Note that LaTeX (with amstex package) also has:
  \boldsymbol{+}  Bold symbols
(incl. sequences of symbols; \boldsymbol{+\inf}) 
  \pmb{+}   Fallback for bold
symbols ('poor mans bold'; does overtyping; useful 
        if
the symbol font does not have the desired symbol(s) in "true" bold)
There is no problem to introduce similar
mark-up distinctions in MathML-ish 
schemes, for example like this (just an example
of how it could be done): 
 
<mi>abc</mi>    Italic identifiers 
  <mb>abc</mb>   Bold
identifiers 
  <mr>abc</mr>  
Upright, non-bold (typically: "sup", "sin",
"lim", ...) 
  <mc>abc</mc>  
"Calligraphic"/"Script" identifiers 
  <ms>abc</ms>  
Sans-serif identifiers 
  <mt>abc</mt>  
"Teletype"/"monospace"/"typewriter" identifiers
  <mf>abc</mf>  
Fraktur identifiers 
  <md>abc</md>  
Double-struck (black-board bold) identifiers 
  <mn>123</mn>  Upright
non-bold numerals 
  <mm>123</mm>  Bold
numerals 
  <ml>123</ml>  Italic
numerals 
  <mo>+</mo>  Non-bold
symbols 
  <mp>+</mp>  Bold symbols
There is nothing in principle preventing
"internationalised" identifiers here. 
This method does not affect Unicode in any way,
no new characters at all. 
But it does allow for 1) internationalised
multi-letter identifiers, and 2) 
bold symbols too.  And that without any
private use characters, plane 1 
characters, and no bold clones of symbols. 

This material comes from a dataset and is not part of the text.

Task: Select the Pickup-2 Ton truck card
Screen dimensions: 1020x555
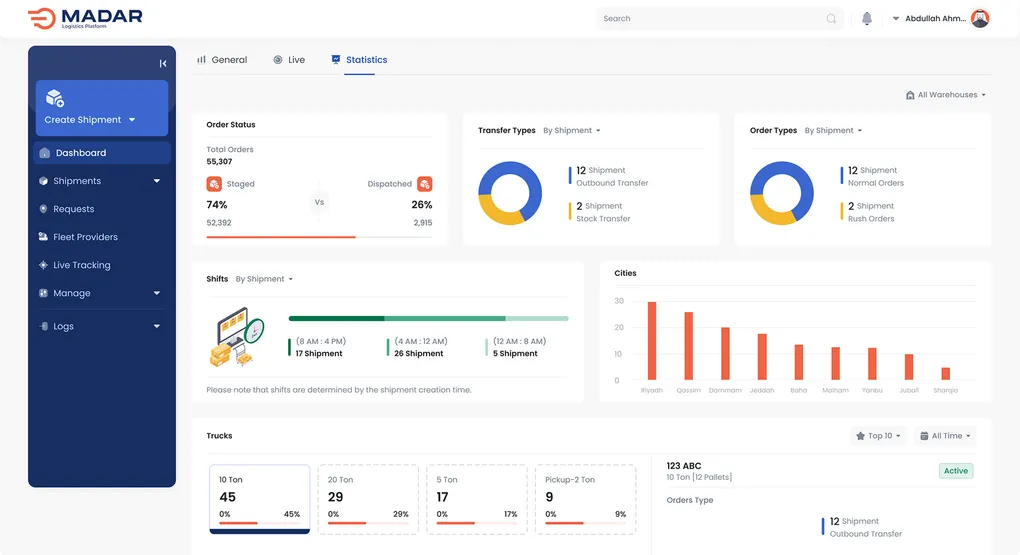Action: (x=585, y=496)
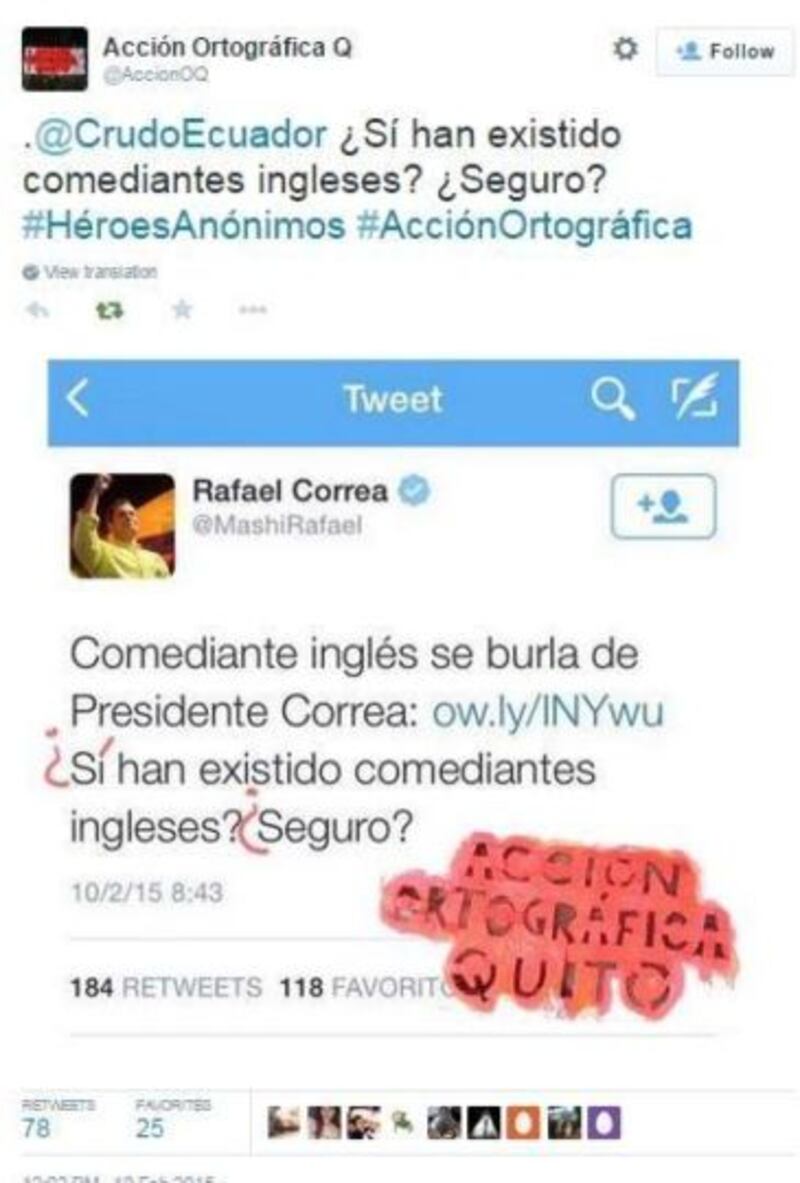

It's more general and flexible too. 
If mathematics develops so that, say, italic
sans-serif were a new recognised 
variety, no new characters need be added, just a
new tag in the mark-up scheme. 
 
Existing "math alpha chars" should NOT be used
The existing "math alphanumeric"
characters (in the BMP) should NOT be used. 
In particular not with mark-up schemes that can
(and should) do the distinction 
by mark-up (like <mi>i</mi>,
<mc>R</mc>, etc.).  That the existing "math 
alphanumeric" characters (in the BMP) were
ever encoded should be regarded 
as a mistake. 
 
/Kent Karlsson